In the past, temperatures in the winter forced class meetings to be canceled. That won’t be the case now.

“Now that we have the classroom, it can be heated, we can bring the minis in and we have space for the large groups,” Johnson said. “It helps us not have to break that routine in schedule for the kids.”

In the past year, Johnson said there also has been an outpouring of community service groups helping with property cleanup and projects. Besides CenterPoint Energy, employees from Cummins Inc. and Toyota Material Handling have helped.

The organization also has a new therapy horse, Rose, that completed her 90-day training, and she has started off with a few riders. That puts Reins’ herd at 10.

“She is doing very well,” Johnson said. “She was brought on specifically to embody some of our larger riders. As our kiddos are growing up and some of our horses are actually getting to that retirement stage, we’re having to make adjustments to our herd.”

Brewer Pelley, 2, recently started at Reins and has completed sessions with Rose. His grandfather, Mike Kamman of Columbus, already has noticed a difference.

While Brewer isn’t a big fan of wearing a helmet while riding, his grandpa said he is adjusting.

“He’s very responsive,” Kamman said. “They do a good job in working with him, and you can tell being exposed to something else, he’s very receptive. He’s an outdoor boy, so this fits him good. It has definitely worked out great. We’ve been real proud of Brewer. He’s a sweetheart.”

Kamman said it’s great to have a program like Reins available for kids with special needs, and he looks forward to continued progress with Brewer.

“I think it’s really exciting for the kids that need it, for the community people,” he said. “It’s definitely a need, and it definitely works good.”

Reins to Recovery currently has a wait list for all of its programs. While it’s good to see that many people wanting to be part of the program, Johnson said it’s hard to tell people there is a six- to eight-month wait.

“That’s another part of the therapeutic riding, we really need another instructor on board,” she said. “We’re hoping for someone with the equine experience, maybe that special needs population experience that’s willing to get trained and certified. It takes a pretty special person to fill that, so that’s a tough position to fill.”

Johnson, Jenna Carlton and Barbara Phelps juggle the caseload for that program, while there are five team members who facilitate the equine-assisted psychotherapy program.

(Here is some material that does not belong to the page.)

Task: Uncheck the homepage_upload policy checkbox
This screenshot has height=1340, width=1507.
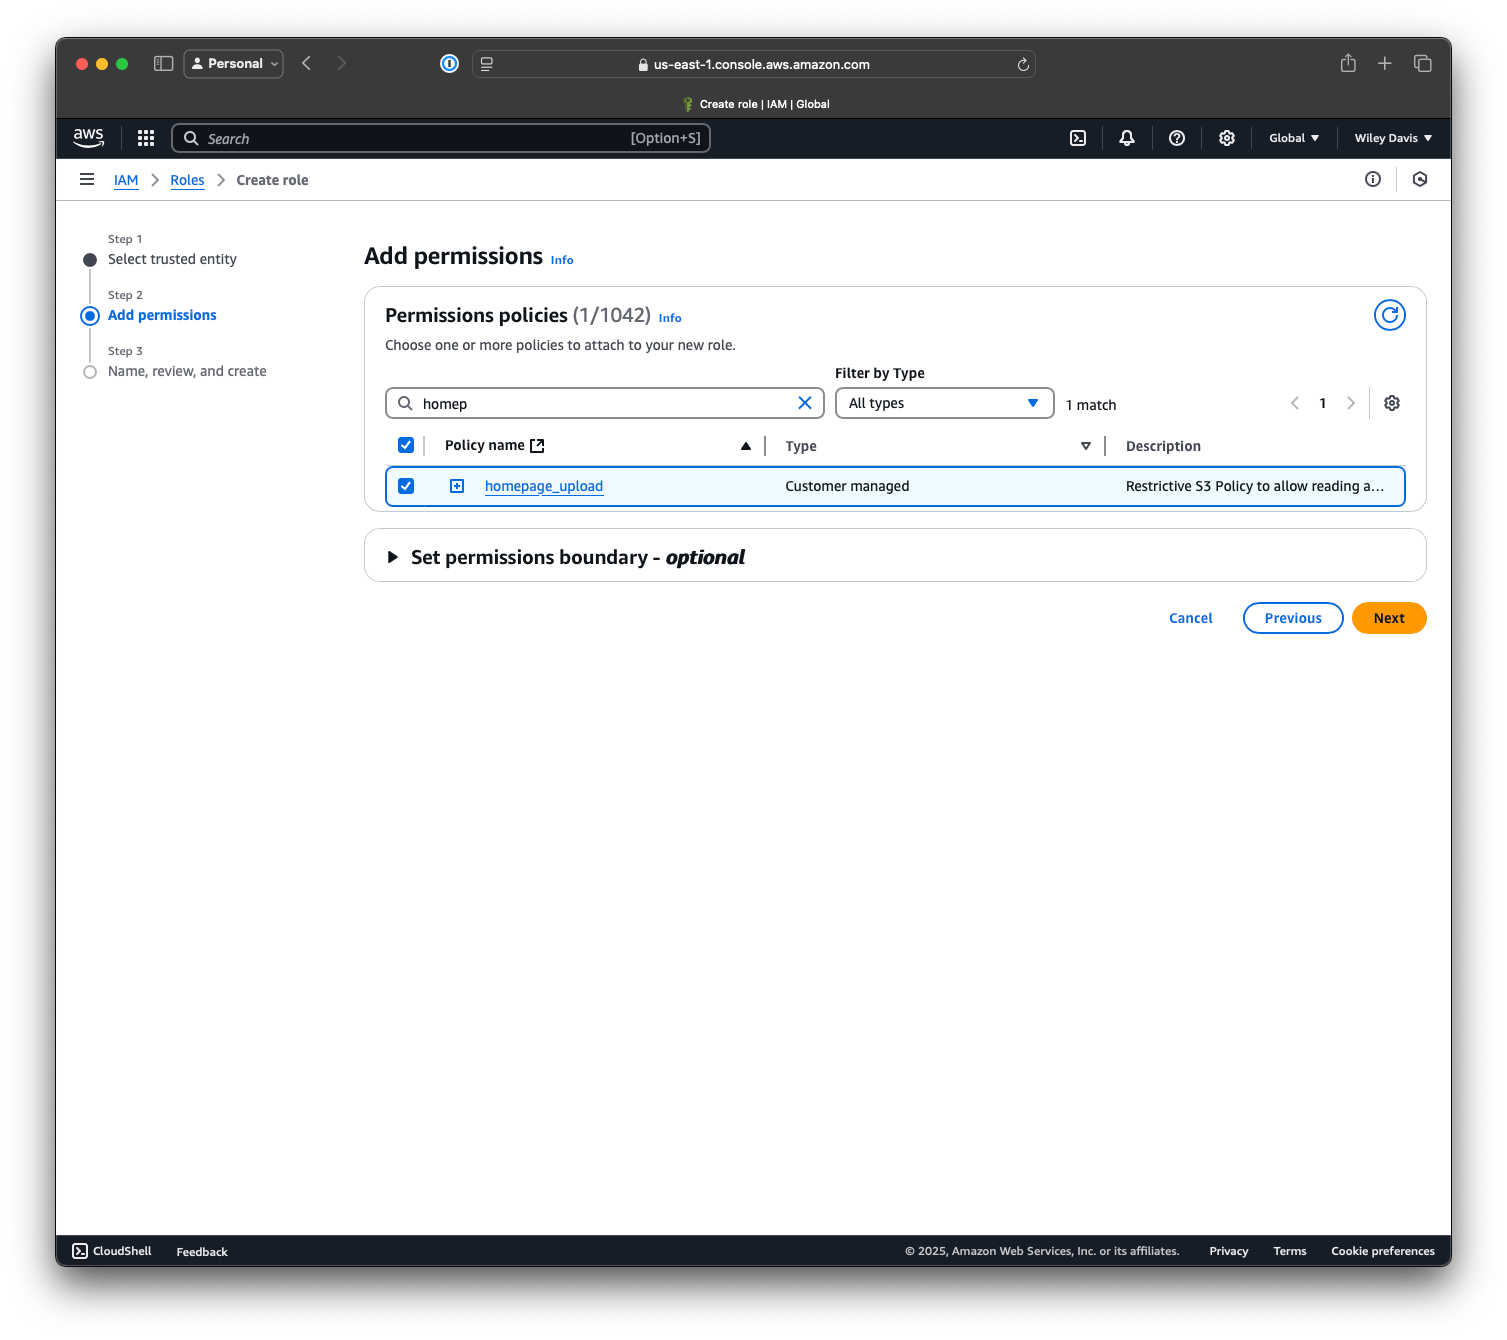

Since the COVID-19 pandemic started, Reins to Recovery has seen an increase in demand for the latter program.

“We’re hoping to expand out into not only the equine psychotherapy but the traditional because in our communities, there’s such a need for just that clinical therapy piece,” Johnson said. “Most places you call right now, you’re looking at a seven- to eight-month wait list to get into therapy, so we’re trying to accommodate community needs in that way, as well.”

Traditional psychotherapy could be done in the classroom and outdoor space at Reins’ facility.

“The environment would be unique because a lot of the clients that are in traditional, we might sit under the tree versus in an office, so we add a little bit of a difference there,” Johnson said. “We could do the art and painting and set up in the classroom and do things like that.”

If you go 

What: The Mane Event, a fundraiser to benefit Reins to Recovery Inc. Therapeutic Riding Center

When: 4 to 8 p.m. Saturday

Where: Bartholomew County Fairgrounds, 750 W. County Road 200S, Columbus

Who: The public is invited to this family-friendly event featuring a dinner, live auction and silent auction

Cost: Admission is free; dinner available for a freewill donation

Online: Auction items are posted on The Mane Event event page on Facebook under the discussion tab

At a glance

Reins to Recovery Inc. Therapeutic Riding Center is a 501(c)(3) nonprofit organization that offers therapeutic riding, equine-assisted psychotherapy and equine-assisted learning to children and adults with disabilities, victims of violence and abuse and at-risk youth.

The center is at 10861 N. U.S. 31 north of Reddington.